For the many failings of his plan, on the whole history's been kind to reverend Brace. Foremost in defining his legacy was his rejection of orphanages in favor of family homes. At a time when our country's future course for dealing with homeless children wasn't clear, Brace's vision led to the system of foster care and adoption we now rely on. His organization, the Children's Aid Society, remains active in the New York City area to this day. Perhaps that is his greatest legacy of all.

I'm Andy Boyd at the University of Houston, where we're interested in the way inventive minds work.

(Theme music)


Notes and references:

An excellent collection of images can be found on the website: http://thesocietypages.org/socimages/2009/03/20/the-orphan-train/. Accessed November 19, 2013. 

C. L. Brace. The Best Method of Disposing of Our Pauper and Vagrant Children. 1859. http://pds.lib.harvard.edu/pds/view/3290622?n=1&s=4&printThumbnails=no. Accessed November 19, 2013.
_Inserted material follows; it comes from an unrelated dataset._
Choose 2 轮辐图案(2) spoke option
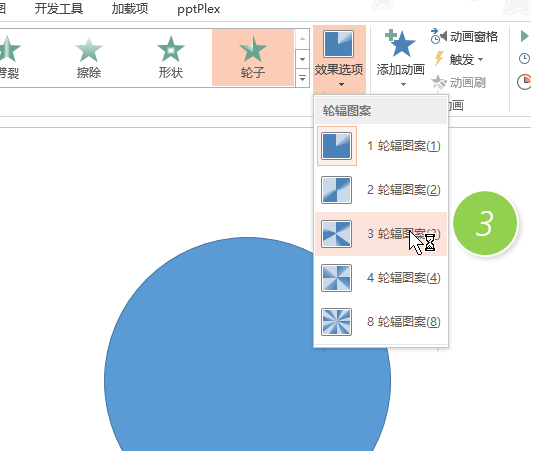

C. L. Brace. The Dangerous Classes of New York and Twenty Years' Work Among Them. 1872. From the Adoption History Project at the University of Oregon website: http://pages.uoregon.edu/adoption/archive/BraceDCNY.htm. Accessed November 19, 2013.

S. O'Connor. Orphan Trains: The Story of Charles Loring Brace and the Children He Saved and Failed. Chicago: University of Chicago Press, 2004.

This episode first aired on November 21, 2013.